Why people’s online conversations are outranking generic blog posts in search.
If you’ve ever tried to get a real answer to a problem over the Internet, chances are you tacked on “reddit” to the end of your query.
Reddit is a well-known community forum, around since 2005. It’s best known for those expert answers, a place to either ask your question or to find the answers to questions you’ve never had to (or wanted to) ask. It’s a been a longtime rabbit hole of the Internet.
Sites like Reddit and Quora have also become unexpected goldmines for AI search engines like ChatGPT and Gemini.
Why is AI using Reddit as a resource?
Search engines, and increasingly generative AI search tools, are relying heavily on community-sourced content for nuanced, authentic, and context-rich answers. Reddit has a neatly organized structure for information gathering and link crawling. It is also timely, a real-time feed for people to post and upvote crowd-sourced answers.
Reddit has made deals with certain AI search engines, like OpenAI, for the right price. Jay Peters from the Verge stated that Reddit “sued Anthropic in June, claiming Anthropic was still scraping from Reddit even after Anthropic said it wasn’t scraping anymore”.
Training models and AI companies alike feed off of this archival data. For people in marketing, this shift is both a threat and an opportunity.
Why forums are winning AI search
1. Fresh, High-Volume Content
Communities like Reddit and Quora churn out millions of posts and comments daily. Search algorithms—and AI models—love fresh data, and these platforms provide a constant stream of it.
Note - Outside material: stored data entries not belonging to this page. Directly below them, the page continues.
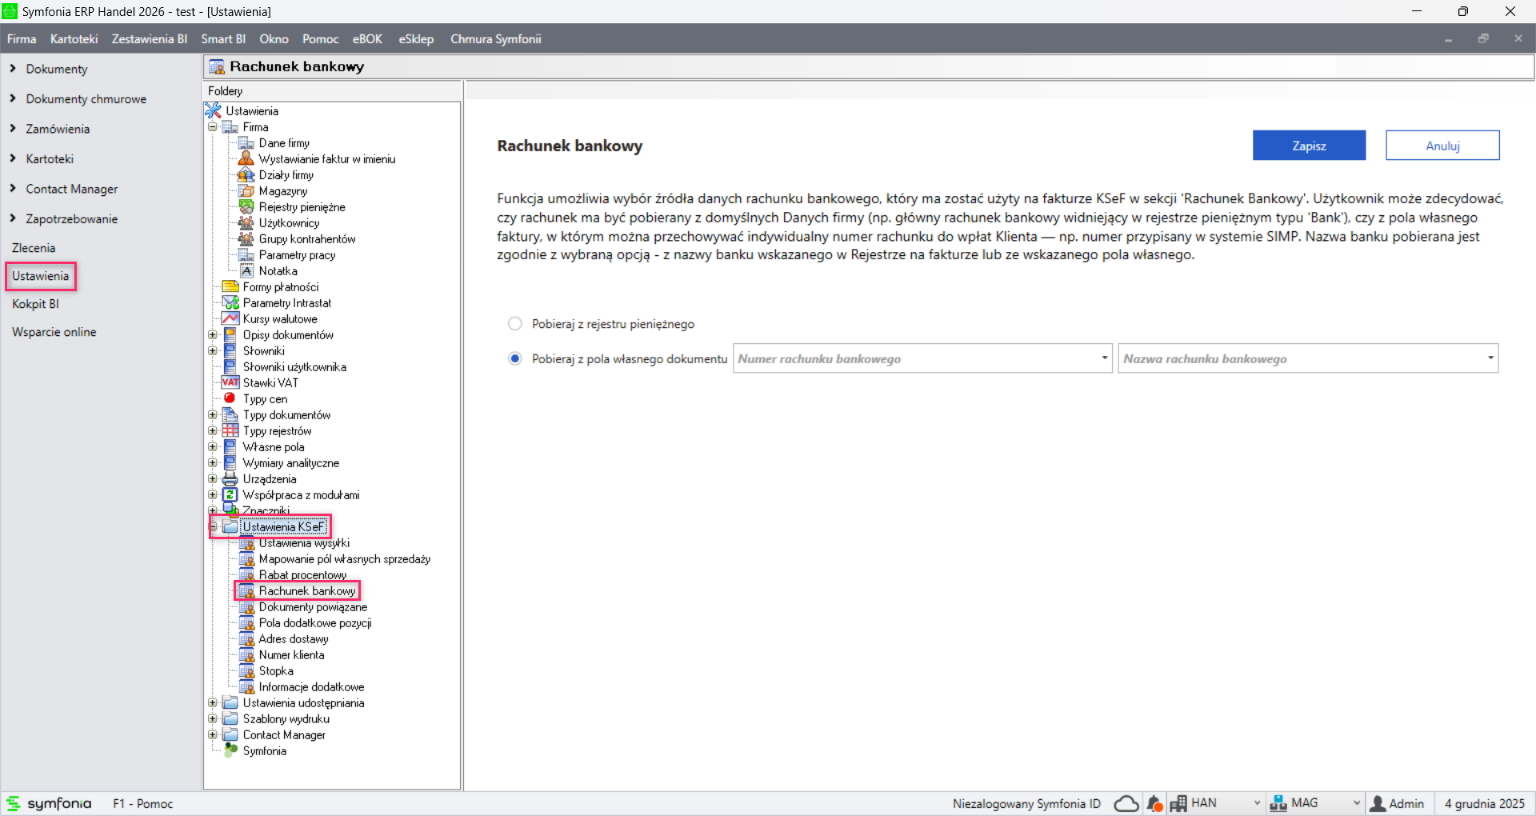Image resolution: width=1536 pixels, height=816 pixels.
Task: Click the cloud icon in status bar
Action: (x=1126, y=803)
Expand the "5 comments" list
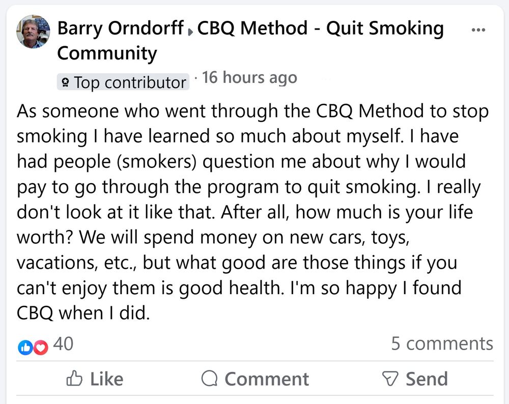The width and height of the screenshot is (509, 404). [x=442, y=343]
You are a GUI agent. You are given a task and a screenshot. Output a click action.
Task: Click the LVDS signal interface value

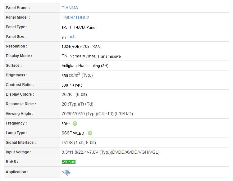[67, 143]
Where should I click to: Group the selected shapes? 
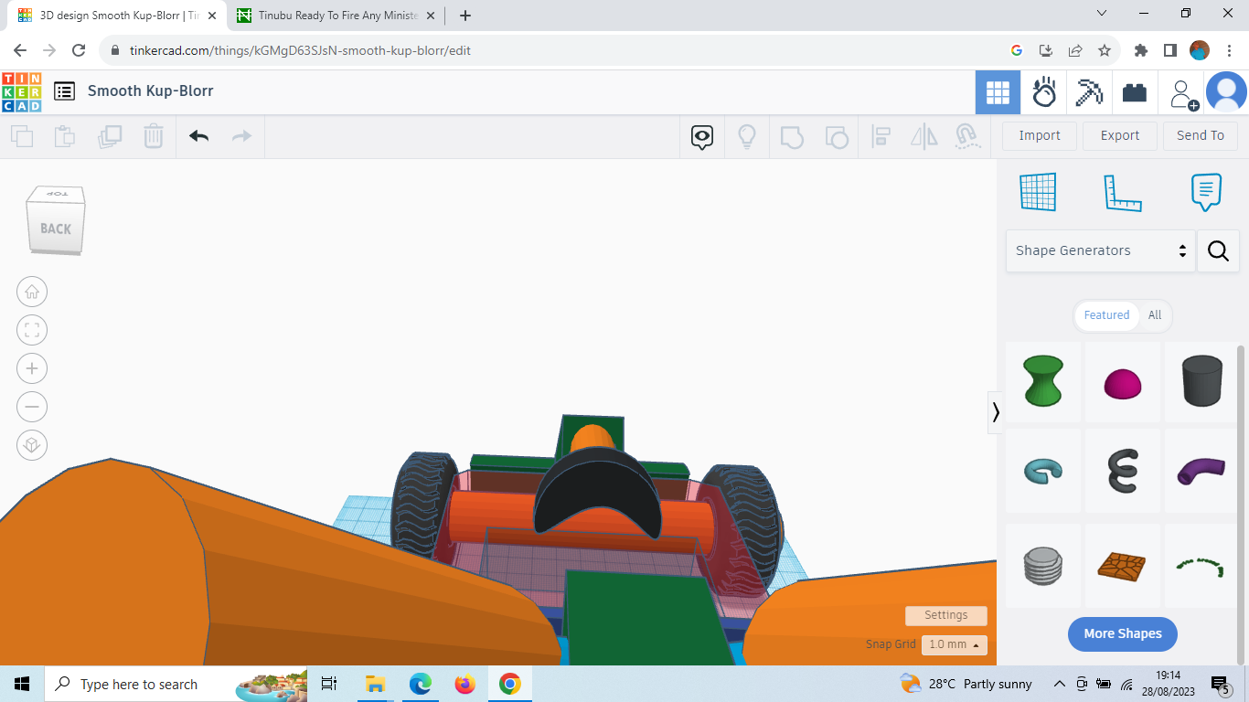coord(792,136)
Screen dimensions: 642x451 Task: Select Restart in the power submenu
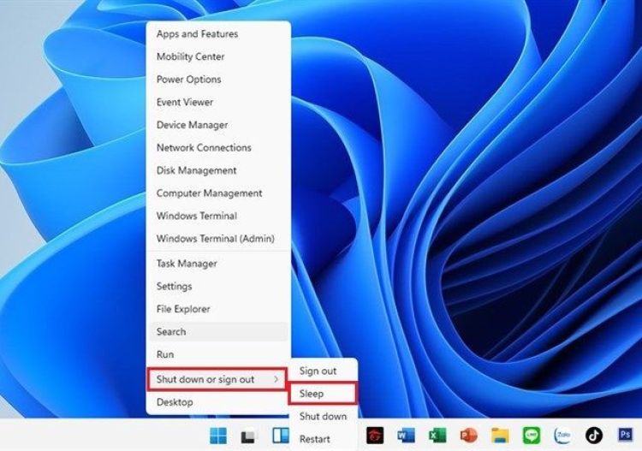pos(315,439)
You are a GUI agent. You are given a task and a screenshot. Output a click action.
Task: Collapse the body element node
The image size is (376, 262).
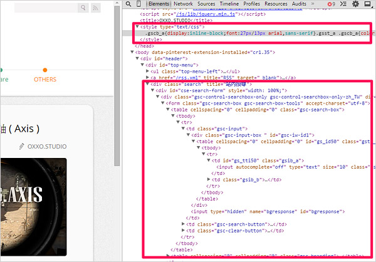[x=133, y=52]
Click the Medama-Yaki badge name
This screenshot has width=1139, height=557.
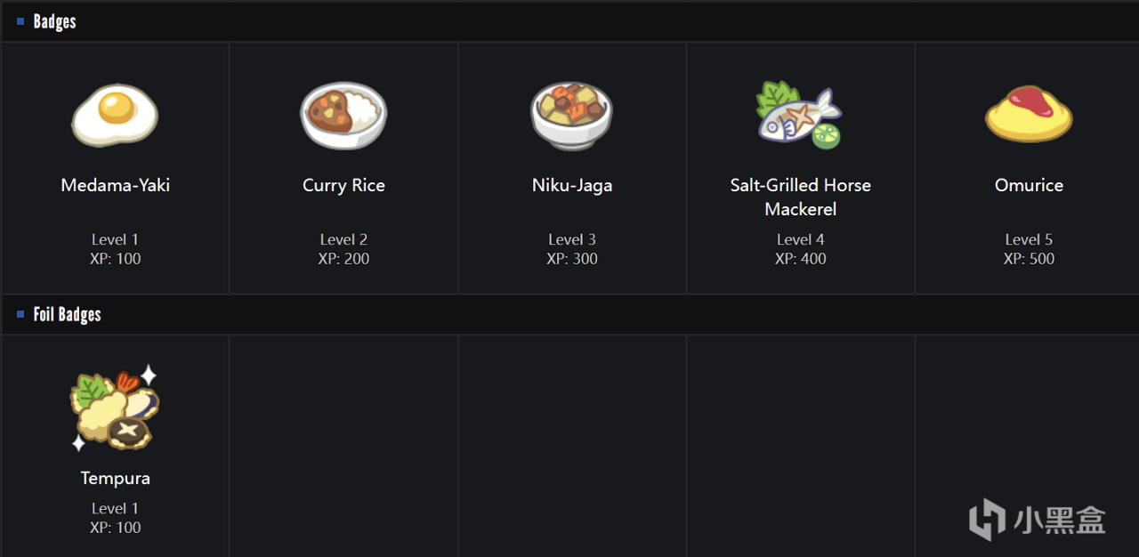[x=116, y=185]
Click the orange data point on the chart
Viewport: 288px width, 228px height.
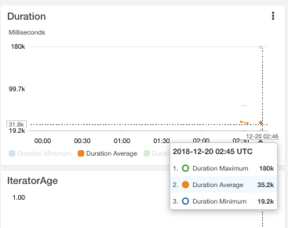coord(261,123)
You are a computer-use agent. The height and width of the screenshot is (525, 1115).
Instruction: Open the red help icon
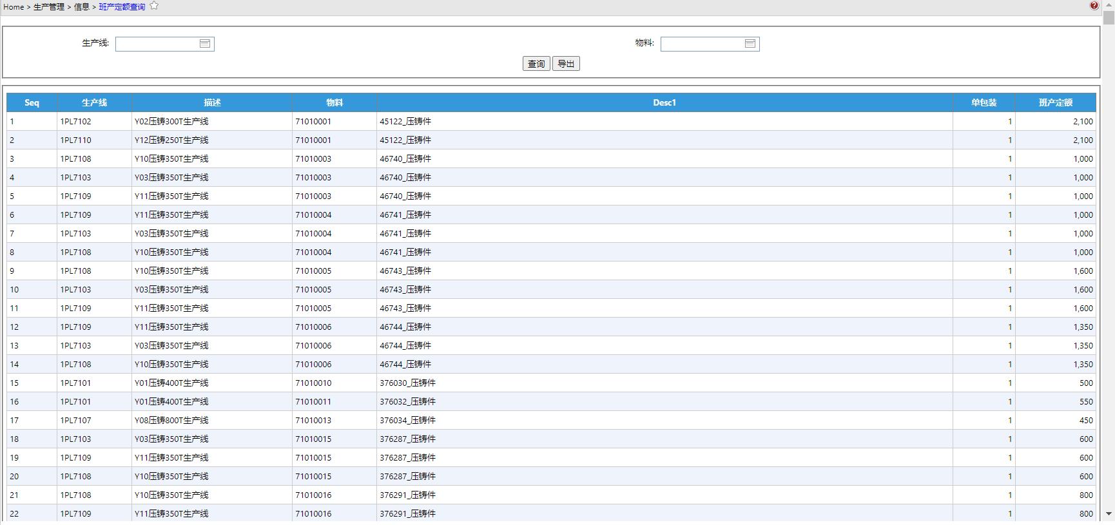coord(1094,6)
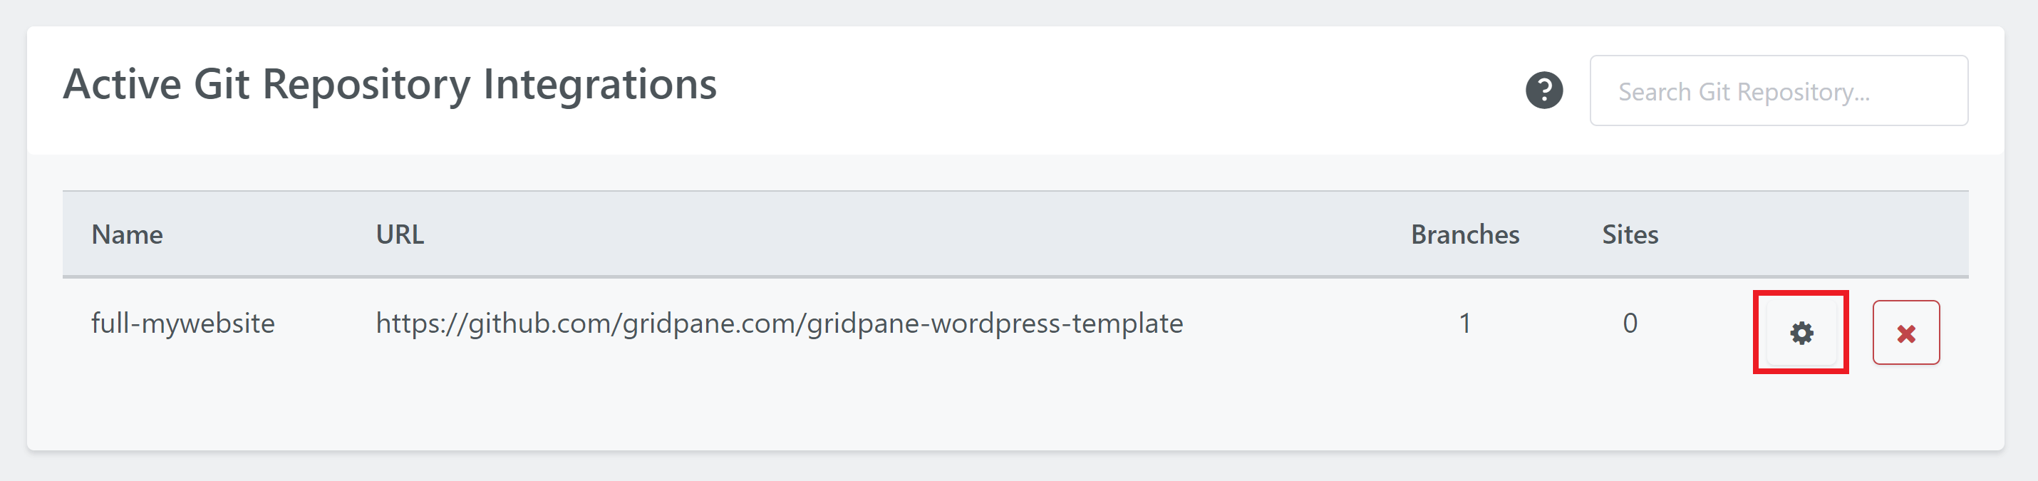The height and width of the screenshot is (481, 2038).
Task: Delete the full-mywebsite repository integration
Action: pos(1905,333)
2. Depth and Diversity of Perspectives
A branded blog post might give one point of view, but a forum thread delivers dozens. AI systems often pull from multiple perspectives when generating summaries, making community threads a rich source of training material.
3. Trust and Authenticity Signals
Usernames, upvotes, timestamps—these are all credibility markers. Even if the post isn’t perfect, it’s harder to fake the collective voice of a community than a polished single-author piece.
Posting interesting, relevant content
Historically, SEO was about bringing people to your site. Now, it’s about bringing the brand into the spaces where the conversations already are. And here’s the key: if you treat these spaces as dumping grounds for links, you’ll be ignored or banned.
Instead, think of yourself (or your brand voice) as a community member first, marketer second. Instead of optimizing blog posts or content for search engine optimization, companies should post nuanced, well-researched pieces that invite conversation and discourse on these forums.
- Find relevant threads before they become popular, or create an expert presence in the threads your audience frequents
- Lead with value and not your links. Links can feel inauthentic and spam-like.
- You can use the conversation generated to structure it into a blog post. Creating interesting discussion will allow you to create content people actually want to read.
You can create contextual advertising for your brand just by offering advice where it’s wanted.
The Bottom Line
As generative search becomes the norm, expect even more Reddit and Quora content to be quoted, summarized, and surfaced as “the internet’s consensus” on niche topics. Being part of these conversations today means your words could be echoed tomorrow in AI-driven search answers.
The brands that win in this space will treat community participation as a core channel, not a side project. The sooner you start speaking in the language of the internet’s most trusted forums, the more likely you are to be part of the answers people see, even if they never visit your URL.